[Collected data entries]
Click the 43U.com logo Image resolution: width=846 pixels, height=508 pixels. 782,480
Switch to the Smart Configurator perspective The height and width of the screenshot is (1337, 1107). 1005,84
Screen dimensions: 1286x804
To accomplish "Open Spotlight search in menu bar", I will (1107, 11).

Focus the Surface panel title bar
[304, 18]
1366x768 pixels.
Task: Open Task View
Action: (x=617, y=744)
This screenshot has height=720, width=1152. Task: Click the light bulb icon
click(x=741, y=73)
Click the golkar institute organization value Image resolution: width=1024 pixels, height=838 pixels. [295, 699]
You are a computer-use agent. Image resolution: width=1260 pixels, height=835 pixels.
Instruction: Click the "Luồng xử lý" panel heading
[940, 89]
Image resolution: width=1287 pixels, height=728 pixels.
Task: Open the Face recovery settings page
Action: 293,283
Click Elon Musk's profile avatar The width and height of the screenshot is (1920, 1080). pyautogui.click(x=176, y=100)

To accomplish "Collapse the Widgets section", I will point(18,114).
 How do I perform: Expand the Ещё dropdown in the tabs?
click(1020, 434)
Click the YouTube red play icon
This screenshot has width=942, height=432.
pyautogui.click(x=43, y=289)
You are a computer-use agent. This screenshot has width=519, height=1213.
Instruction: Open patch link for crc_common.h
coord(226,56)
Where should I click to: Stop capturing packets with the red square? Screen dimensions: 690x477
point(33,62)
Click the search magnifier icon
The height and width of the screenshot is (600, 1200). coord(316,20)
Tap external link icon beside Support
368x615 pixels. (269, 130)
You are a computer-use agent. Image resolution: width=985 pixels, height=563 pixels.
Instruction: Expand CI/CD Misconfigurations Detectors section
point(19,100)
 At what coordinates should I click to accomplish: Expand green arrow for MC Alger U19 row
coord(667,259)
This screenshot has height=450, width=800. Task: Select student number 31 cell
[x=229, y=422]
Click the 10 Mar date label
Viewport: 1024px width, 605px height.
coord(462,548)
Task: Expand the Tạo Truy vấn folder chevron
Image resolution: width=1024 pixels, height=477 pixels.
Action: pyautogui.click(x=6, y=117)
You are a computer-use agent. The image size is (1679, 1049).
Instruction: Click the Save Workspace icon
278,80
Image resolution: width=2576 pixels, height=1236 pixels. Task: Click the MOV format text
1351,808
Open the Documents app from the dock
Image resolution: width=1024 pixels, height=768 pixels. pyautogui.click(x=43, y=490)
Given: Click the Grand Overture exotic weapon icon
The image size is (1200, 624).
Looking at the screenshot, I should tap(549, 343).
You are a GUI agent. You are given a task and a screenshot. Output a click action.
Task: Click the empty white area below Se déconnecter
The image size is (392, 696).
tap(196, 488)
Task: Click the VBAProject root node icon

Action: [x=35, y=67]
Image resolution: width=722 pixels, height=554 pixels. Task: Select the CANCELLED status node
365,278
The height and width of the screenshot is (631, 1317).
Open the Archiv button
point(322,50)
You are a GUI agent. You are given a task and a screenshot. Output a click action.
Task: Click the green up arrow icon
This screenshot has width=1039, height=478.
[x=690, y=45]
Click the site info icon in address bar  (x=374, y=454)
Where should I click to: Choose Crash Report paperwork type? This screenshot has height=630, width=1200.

| Activity |
Among the records above, find the lines that contain "will" and copy every one.

| Answer to the exercise |
To accomplish "Open Spotlight search in menu bar", I will (1107, 11).
To accomplish "Collapse the Widgets section", I will point(18,114).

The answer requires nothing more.